(Provided text)
I wept at a pindrop this week. Over and over. I’d hear a song, hear a child’s laughter, feel my son sleep, tucked into me…and I’d cry. I told my husband I did’t know if it is my MS, the meds or what, but I can’t stop crying. As I write this, my left eye is swollen shut from a good, hard cry yesterday that just didn’t stop. For hours. I tried everything, but no matter how hard I tried to focus on the loads of work in front of me, my head focused on the topic at hand, my heart would fall back into Regina Spektor songs and Bright Eyes.
It was a fall feeling, in mid-August. It was the feeling of knowing what is to come and not being able to stop it. I hate the feeling of knowing, the sadness, the anticipation of everything changing when all you want is to stay…still.
Like my grandfather at 90. Knowing what was coming and only being able to sit still and squeeze his hand. There were no words. We both understood. Everything is finite.
I think that’s why I cut my hair and dyed it pink. I was growing it. It was pretty and long and black, but it was as if I was clinging to it, hiding behind it. I realized one day I was trying to stand so still, hoping time would pass me by and miss seeing me there standing in the corner. Time. Time is flying by my friends. Mid-August gives birth to school and new years and new teachers and new grades and I can’t deal with my youngest going into Kindergarten. I can’t deal with not having another baby. And yet I have to. The chapter has ended. The word has been written. It has been said. I can’t have any more children.
(End Provided text)
Work order: Repeat, word for word, the part of the essay above that opens with the words containing "I wept at a" and closes with "and Bright Eyes.".
(Supplied records)
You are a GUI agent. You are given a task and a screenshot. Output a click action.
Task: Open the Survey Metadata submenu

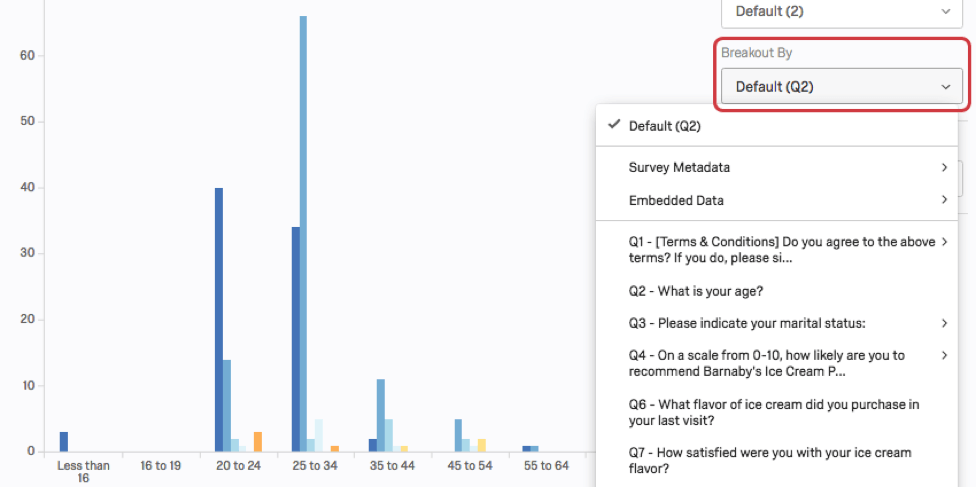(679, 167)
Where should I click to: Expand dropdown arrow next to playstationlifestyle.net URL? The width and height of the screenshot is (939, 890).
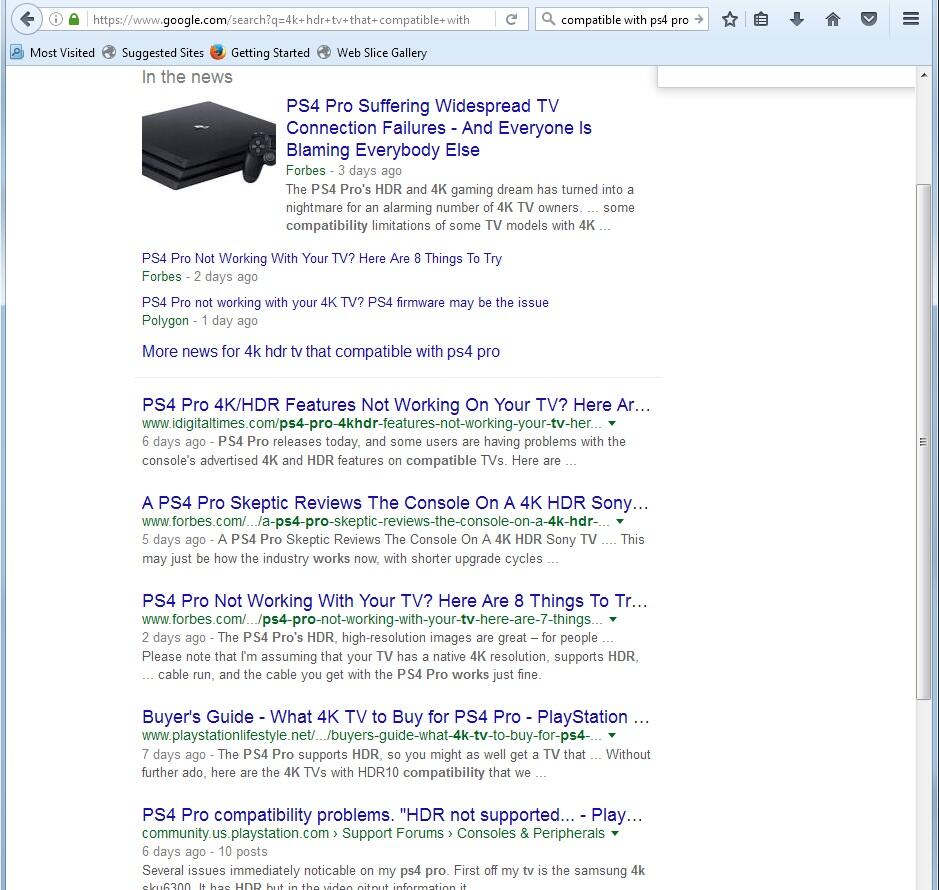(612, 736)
(End Supplied records)
Answer area:
I wept at a pindrop this week. Over and over. I’d hear a song, hear a child’s laughter, feel my son sleep, tucked into me…and I’d cry. I told my husband I did’t know if it is my MS, the meds or what, but I can’t stop crying. As I write this, my left eye is swollen shut from a good, hard cry yesterday that just didn’t stop. For hours. I tried everything, but no matter how hard I tried to focus on the loads of work in front of me, my head focused on the topic at hand, my heart would fall back into Regina Spektor songs and Bright Eyes.